**Stated goal**
Update the records from the line with "The height and width of the screenshot is (720, 1280)." up to and including the line with "The height and width of the screenshot is (819, 1456). What", changing "start here" to "begin here" and keeping everything else the same. Give back only those lines.

**Recorded information**
####

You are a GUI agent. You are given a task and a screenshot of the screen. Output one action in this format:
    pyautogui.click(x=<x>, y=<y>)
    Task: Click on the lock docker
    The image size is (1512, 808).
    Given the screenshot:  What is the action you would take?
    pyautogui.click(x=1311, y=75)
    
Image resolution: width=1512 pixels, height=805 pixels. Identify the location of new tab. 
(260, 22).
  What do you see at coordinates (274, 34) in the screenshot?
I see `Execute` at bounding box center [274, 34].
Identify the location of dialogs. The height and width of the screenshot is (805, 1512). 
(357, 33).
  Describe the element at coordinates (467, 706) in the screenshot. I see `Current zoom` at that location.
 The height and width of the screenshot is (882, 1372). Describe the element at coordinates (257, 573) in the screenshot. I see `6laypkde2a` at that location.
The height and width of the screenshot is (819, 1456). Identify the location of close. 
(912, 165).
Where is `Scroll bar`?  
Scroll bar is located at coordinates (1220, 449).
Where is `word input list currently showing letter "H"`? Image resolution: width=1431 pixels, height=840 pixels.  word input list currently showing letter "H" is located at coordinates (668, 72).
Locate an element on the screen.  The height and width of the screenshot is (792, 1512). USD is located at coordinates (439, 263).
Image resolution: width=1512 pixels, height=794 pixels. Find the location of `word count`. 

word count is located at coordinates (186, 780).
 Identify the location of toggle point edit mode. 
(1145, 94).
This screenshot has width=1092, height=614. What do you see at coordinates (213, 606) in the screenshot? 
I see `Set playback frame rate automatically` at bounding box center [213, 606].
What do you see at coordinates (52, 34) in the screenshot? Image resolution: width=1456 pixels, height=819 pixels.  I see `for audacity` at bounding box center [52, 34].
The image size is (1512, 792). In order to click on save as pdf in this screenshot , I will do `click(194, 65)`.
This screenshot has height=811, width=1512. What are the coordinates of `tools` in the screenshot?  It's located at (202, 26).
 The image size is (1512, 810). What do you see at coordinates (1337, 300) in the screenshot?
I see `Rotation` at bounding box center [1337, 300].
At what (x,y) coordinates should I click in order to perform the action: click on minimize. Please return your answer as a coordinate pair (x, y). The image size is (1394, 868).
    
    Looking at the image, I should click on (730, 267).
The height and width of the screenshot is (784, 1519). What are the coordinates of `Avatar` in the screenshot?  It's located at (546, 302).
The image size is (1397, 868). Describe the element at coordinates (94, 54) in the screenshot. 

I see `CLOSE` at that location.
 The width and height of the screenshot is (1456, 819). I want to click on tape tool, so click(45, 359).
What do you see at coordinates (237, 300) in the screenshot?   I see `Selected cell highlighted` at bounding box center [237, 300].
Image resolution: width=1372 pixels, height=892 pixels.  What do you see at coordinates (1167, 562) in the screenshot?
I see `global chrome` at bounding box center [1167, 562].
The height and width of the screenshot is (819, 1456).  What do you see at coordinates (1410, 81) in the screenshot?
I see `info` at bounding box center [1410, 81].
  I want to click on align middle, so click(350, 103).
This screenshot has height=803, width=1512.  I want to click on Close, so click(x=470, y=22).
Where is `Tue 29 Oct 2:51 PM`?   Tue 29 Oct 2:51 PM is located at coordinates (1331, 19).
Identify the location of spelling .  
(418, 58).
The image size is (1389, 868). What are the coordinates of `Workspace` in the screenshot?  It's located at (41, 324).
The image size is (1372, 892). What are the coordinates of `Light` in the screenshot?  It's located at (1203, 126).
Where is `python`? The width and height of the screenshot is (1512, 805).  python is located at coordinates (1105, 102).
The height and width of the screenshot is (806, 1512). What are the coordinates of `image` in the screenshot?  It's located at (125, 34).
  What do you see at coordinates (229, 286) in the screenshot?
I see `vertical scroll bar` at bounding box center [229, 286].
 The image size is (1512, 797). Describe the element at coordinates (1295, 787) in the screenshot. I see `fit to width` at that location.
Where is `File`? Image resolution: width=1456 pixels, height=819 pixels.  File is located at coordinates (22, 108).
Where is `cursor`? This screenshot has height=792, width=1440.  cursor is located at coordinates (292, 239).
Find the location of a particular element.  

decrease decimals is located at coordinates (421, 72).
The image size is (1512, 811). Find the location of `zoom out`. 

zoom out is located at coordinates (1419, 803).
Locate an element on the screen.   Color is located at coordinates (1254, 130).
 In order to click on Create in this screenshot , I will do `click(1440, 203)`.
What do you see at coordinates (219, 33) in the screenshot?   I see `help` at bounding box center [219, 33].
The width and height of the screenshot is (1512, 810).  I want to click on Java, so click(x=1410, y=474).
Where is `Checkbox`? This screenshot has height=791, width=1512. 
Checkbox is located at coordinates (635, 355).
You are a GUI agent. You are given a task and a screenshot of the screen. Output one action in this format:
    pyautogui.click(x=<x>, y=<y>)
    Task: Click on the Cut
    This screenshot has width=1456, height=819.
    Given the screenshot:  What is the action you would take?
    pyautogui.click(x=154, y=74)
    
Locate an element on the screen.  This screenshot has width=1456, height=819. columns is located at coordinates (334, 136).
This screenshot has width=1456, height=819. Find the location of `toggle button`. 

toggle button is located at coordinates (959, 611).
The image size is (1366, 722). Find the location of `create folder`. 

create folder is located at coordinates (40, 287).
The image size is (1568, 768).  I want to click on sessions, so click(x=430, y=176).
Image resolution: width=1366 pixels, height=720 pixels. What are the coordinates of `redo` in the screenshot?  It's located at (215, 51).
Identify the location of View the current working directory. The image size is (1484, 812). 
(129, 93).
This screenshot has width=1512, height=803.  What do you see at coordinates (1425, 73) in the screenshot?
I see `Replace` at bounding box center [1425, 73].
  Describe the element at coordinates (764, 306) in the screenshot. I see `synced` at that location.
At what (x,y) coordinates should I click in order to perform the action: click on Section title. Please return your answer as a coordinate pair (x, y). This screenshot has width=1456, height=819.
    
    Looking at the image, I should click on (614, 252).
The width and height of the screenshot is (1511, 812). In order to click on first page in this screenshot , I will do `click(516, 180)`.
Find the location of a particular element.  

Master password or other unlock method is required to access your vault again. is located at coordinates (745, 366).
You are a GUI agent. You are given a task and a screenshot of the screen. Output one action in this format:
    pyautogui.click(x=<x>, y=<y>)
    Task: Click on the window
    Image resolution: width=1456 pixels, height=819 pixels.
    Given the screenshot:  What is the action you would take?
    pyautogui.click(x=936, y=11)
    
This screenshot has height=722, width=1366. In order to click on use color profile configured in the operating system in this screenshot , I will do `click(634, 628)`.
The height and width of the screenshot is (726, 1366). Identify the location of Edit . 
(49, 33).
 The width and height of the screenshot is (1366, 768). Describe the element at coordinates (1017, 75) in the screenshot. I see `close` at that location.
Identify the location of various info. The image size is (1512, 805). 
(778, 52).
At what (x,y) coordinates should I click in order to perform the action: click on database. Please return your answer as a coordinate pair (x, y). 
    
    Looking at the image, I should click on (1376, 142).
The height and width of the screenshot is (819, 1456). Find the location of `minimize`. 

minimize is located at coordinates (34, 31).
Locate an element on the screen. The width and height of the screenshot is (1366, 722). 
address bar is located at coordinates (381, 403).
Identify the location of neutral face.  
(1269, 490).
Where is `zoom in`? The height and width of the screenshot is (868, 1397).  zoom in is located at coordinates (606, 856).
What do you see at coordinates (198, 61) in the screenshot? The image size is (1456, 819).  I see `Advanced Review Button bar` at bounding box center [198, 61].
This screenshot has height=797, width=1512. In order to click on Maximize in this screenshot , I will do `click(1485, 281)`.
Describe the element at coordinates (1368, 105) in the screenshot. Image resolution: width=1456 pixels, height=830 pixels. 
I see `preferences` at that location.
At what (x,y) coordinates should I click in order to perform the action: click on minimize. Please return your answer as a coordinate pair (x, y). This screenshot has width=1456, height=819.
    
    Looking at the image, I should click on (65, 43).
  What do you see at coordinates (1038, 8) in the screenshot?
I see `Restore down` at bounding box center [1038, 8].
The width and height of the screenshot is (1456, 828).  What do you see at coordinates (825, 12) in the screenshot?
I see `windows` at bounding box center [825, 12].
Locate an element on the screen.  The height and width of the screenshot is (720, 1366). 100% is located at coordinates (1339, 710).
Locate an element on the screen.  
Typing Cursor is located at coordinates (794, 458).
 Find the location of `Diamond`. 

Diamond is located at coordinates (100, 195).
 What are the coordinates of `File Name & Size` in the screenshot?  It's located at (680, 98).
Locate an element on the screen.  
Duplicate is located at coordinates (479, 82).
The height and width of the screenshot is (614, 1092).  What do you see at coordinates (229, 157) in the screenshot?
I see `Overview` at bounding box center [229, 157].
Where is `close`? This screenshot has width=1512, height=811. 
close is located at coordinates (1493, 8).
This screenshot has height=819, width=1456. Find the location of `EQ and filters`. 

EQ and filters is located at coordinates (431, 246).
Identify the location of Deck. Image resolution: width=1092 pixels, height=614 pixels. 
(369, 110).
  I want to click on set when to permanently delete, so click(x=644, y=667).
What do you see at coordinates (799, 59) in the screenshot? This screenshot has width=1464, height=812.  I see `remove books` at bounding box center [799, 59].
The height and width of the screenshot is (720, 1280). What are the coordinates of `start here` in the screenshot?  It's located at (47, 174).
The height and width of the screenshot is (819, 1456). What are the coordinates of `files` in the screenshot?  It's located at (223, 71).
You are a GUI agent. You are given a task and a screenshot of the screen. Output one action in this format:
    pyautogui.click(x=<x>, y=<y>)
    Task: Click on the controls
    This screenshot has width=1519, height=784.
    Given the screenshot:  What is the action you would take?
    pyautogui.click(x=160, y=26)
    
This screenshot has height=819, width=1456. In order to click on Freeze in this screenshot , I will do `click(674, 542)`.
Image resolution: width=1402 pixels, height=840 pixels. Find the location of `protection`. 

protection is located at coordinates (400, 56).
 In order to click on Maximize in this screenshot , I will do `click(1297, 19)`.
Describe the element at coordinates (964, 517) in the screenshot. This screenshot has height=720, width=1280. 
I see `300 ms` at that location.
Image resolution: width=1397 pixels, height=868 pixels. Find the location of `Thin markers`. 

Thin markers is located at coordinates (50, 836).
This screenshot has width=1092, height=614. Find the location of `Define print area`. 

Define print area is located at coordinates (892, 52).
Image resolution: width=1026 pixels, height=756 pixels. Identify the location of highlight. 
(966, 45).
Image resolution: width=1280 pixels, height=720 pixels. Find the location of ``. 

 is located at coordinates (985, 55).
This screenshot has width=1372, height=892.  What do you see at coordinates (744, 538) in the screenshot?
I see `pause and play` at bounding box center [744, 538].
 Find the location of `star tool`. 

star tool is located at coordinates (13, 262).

####

**Complete answer**
The height and width of the screenshot is (720, 1280). What are the coordinates of `begin here` in the screenshot?  It's located at (47, 174).
The height and width of the screenshot is (819, 1456). What are the coordinates of `files` in the screenshot?  It's located at (223, 71).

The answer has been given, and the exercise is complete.